So I think focusing on your brand is exceedingly important, focusing on your creative, focusing on how you communicate with customers. And then the post Black Friday emails, events, networking opportunities that you can provide for your customers, I think that’s ultimately almost like Tori said more important than acquiring them in the first place. Because acquiring customers, you’re going to pay a lot more money during Black Friday to acquire these customers and you have to be very cautious around the acquisition costs and the lifetime value that is reliant upon your success. So I think that’s something that people don’t always think about, but I think acquiring customers at this cost, you have to think through what is your post event, post campaign strategy so that you can make it worth your while.
Tori Piccin: To your point, Elana, I love that because it also opens up conversation of expanding the channels you’re promoting your product and services on, and then using. Right now, I mean, performances, budgets have been reduced significantly for a lot of brands. So how can we still reach broad audiences and drive awareness of your product. They might not be purchasing today, but just that awareness, that thought getting in their heads about what your brand is just expanding the amount of channels you’re on. And right now there’s so much that founders can be doing. Little efforts across multiple channels is one strategy. And I think that’s actually the new strategy that a lot of brands are leaning into.
Brian Weinstein: Tori, can you elaborate on that a little bit?
Tori Piccin: Yeah. Totally. So a lot of brands, I think in the past, and Elana’s the expert on performance here for sure, is funneling that ad spend into the channels that work for them and they know work. And a lot of time that was Facebook and Instagram. Today, you have so many other channels that you can be at, where you can not even be advertising on just posting on and hitting audiences like TikTok, like Snapchat, even just leveraging some of the Google changes that you can put into place. But I think a part of it is that that’s where brand partnerships can really become a thing for your brand.

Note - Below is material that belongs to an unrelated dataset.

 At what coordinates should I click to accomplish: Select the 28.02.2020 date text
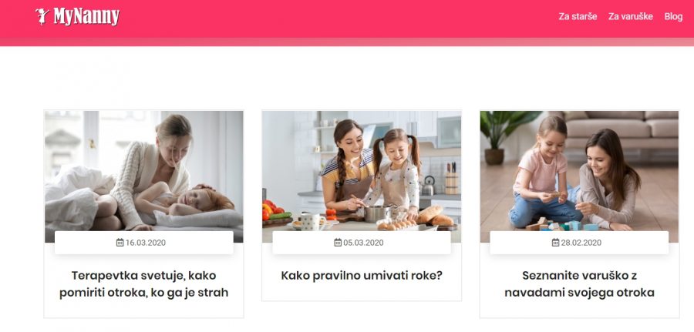[581, 243]
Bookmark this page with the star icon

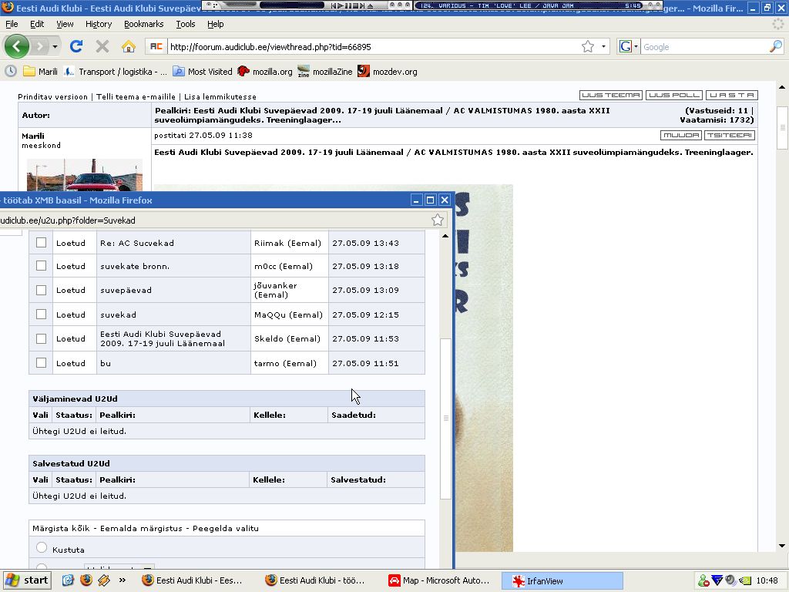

If you’re active and have a presence on other channels, you can kind of partner up or collaborate with other brands who are also trying to grow their organic following. And on TikTok, we’re seeing that a lot. I don’t know. I think that’s something really worth, if you’re sitting on samples and products, let’s find another brand that has the same audience as you, but a different product or service and how can you cross promote with each other going into the holidays to try and hit new audiences that way. I think there’s a lot of things that founders can be thinking about outside of just paid and performance on the most popular channels. There’s a lot of other ways to hit audiences and reach new customers.
Brian Weinstein: Yeah. That’s actually kind of cool because we talk about, Caitlin and I have had a few podcasts where we’ve talked about community. We’ve never actually touched on this concept of finding synergies with people with other brands that kind of live in your community’s like ecosystem and they’re part of that, but yet not obviously competitors necessarily, but just other people that are in that same community as you to sort of leverage the synergies.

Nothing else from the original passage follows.